Stability is overrated: towards a dynamic liberalism

London School of Economics

May 21

Wolfson Theatre, Cheng Kin Ku Building, United Kingdom

Contemporary liberals often praise values such as cohesion and stability. Though commonplace, embracing such values marks the abandonment of a major strand in 20th century liberal thought, a strand which eschews cohesion and stability in favor of diversity and dynamism.

Many earlier liberals, following John Stuart Mill, saw dynamism as the hallmark of a liberal society. Thinkers such as John Dewey, Karl Popper, and F.A. Hayek embraced the open society due to its capacity to adapt, develop, and progress. For such thinkers, liberalism is a process, not an outcome. Crucially, this process is not confined to the economic or political sphere, but also involves the revision of our moral beliefs and practices.

This talk attempts to resurrect the dynamic tradition in liberal theory. Despite the recent prevalence of static analysis within Rawlsian liberalism, there are powerful reasons, internal to the philosophical doctrines and institutional proposals of liberalism, to reject static theory and to rediscover dynamic liberalism.

Meet our speaker and chair

Alexander Schaefer is an assistant professor of philosophy at the University of Buffalo. His research is in the area of philosophy, politics and economics (PPE) and focuses on social complexity, institutional evolution, and the social contract.

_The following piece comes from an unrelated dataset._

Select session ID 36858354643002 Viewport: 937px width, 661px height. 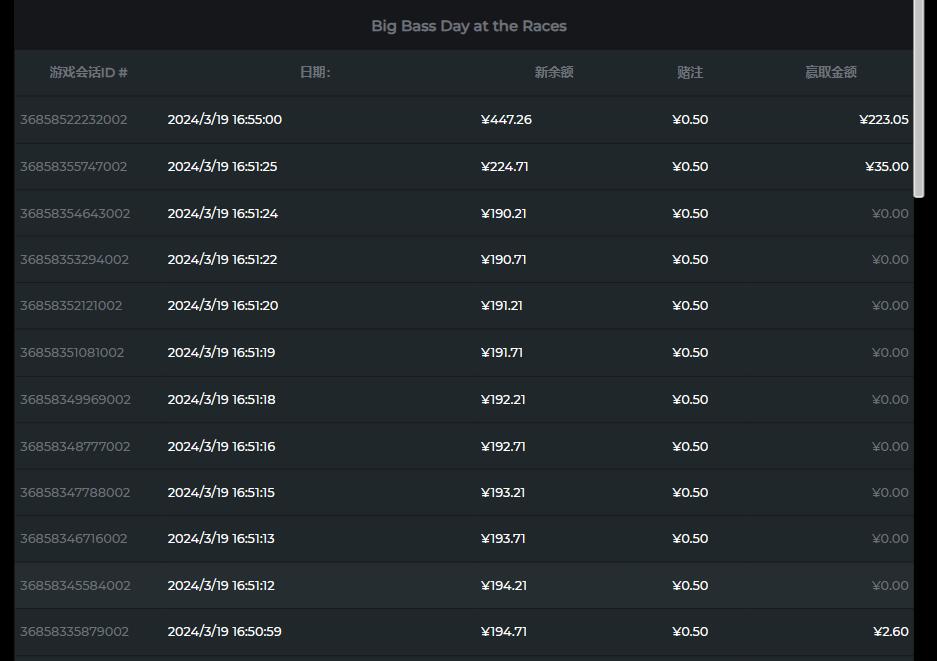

J. McKenzie Alexander is Professor in Phi­los­o­phy at the Department of Phi­los­o­phy, Logic and Scientific Method at LSE. Professor Alexander's original field of research concerned evolutionary game theory as applied to the evolution of morality and social norms, though more recently his work explores problems in decision theory, more broadly construed, including topics in formal epistemology.